Drs. Gholami and Scott and their colleagues reviewed evidence from 12 randomized controlled trials, 2 systematic reviews, and 1 nonrandomized study on locally advanced rectal cancer published from 2013 to 2023. This available evidence and informal consensus were used to develop evidence-based recommendations.

One of the first goals of the guideline recommendations was to accurately define locally advanced disease, Dr. Gholami said. The recommendation calls for patients to be assessed for microsatellite instability (MSI) or mismatch repair (MMR) status prior to treatment initiation and to undergo high-resolution pelvic magnetic resonance imaging (MRI) to assess for risk factors for recurrence and provide information for surgical planning. It also calls for the use of a standardized synoptic MRI report, which should include relation of the primary tumor to the anal verge, sphincter complex, pelvic nodes, and mesorectal fascia, as well as assessment of extramural vascular invasion, tumor deposits, and lymph nodes.

TNT or Standard Neoadjuvant Chemoradiation?

Next, the panel assessed whether outcomes are improved with TNT compared with standard neoadjuvant chemoradiation for patients with microsatellite stable and/or MMR-proficient locally advanced disease and issued two recommendations.

First, TNT should be offered as initial treatment for patients with low-rectum locally advanced rectal cancer and/or patients at higher risk for local or distant metastases.

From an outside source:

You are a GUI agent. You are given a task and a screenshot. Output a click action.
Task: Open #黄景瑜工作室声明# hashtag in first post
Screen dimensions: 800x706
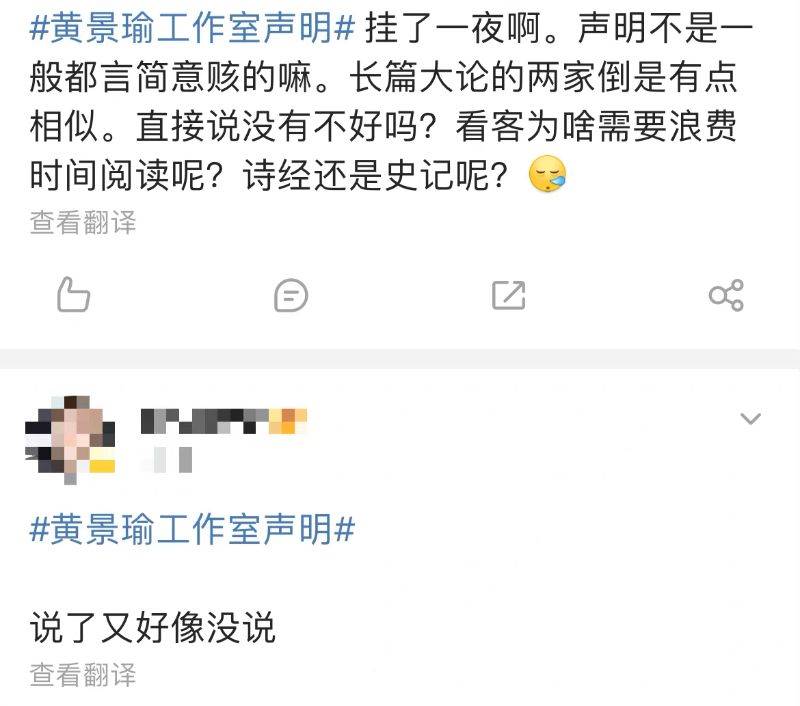click(192, 28)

Second, lower-risk patients with locally advanced middle or upper rectal cancer and a tumor depth of extramural invasion of > 5 mm may be offered neoadjuvant chemotherapy, with selective addition of chemoradiation for patients whose tumors decreased by < 20% in area after chemotherapy, or these patients may opt for chemoradiation as initial neoadjuvant therapy. Differences in adverse events and patient-reported outcomes between chemotherapy alone and chemoradiation can be used to guide treatment choice.

“We found that the TNT approach improved response rates and overall survival for most patients with locally advanced rectal cancer and should be the preferred management strategy when patients can tolerate the approach,” Dr. Gholami said.

Looking at some of the nuances of TNT, the guideline recommends that chemotherapy be given after radiation, based on the results of the OPRA study, which showed a higher rate of total mesorectal excision (TME)-free survival with this approach.2

The panel recommended that if radiation is part of the treatment plan, neoadjuvant long-course chemoradiation is preferred vs short-course radiation therapy; however, the panel noted that it is waiting for the results of several clinical trials, such as ACO/ARO/AIO-18.1 (ClinicalTrials.gov identifier NCT04246684), to provide further guidance on this topic.

Updates Anticipated

Dr. Scott acknowledged that management of locally advanced rectal cancer is a dynamic process, with research on how to optimize and individualize each patient’s care continuing to evolve.

“This guideline is a living document, and there are a couple of areas that we expect to be modified over time because the data are not quite mature or because we need more results,” Dr. Scott said. “One area is nonoperative management, which still remains somewhat controversial, and more investigation is needed to best select patients for this approach.” The recommendation states that nonoperative management may be discussed as an alternative to TME for patients who have a clinical complete response following neoadjuvant therapy.

Another area where more data are needed is the use of immunotherapy, and whether it can be used as an initial approach compared with TNT or other treatment strategies. The guideline recommends immunotherapy for use in tumors that are MSI-high or MMR-deficient.

“The immunotherapy recommendation is based on new data and a small sample size, but the data we do have are promising given the responses seen,” Dr. Scott said. “In terms of making management decisions related to immunotherapy and nonoperative management, more trials will need to be performed.”

References

1. Scott AJ, Kennedy EB, Berlin J, et al: Management of locally advanced rectal cancer: ASCO guideline. J Clin Oncol. August 8, 2024 (early release online).

2. Garcia-Aguilar J, Patil S, Gollub MJ, et al: Organ preservation in patients with rectal adenocarcinoma treated with total neoadjuvant therapy. J Clin Oncol 40:2546-2556, 2022.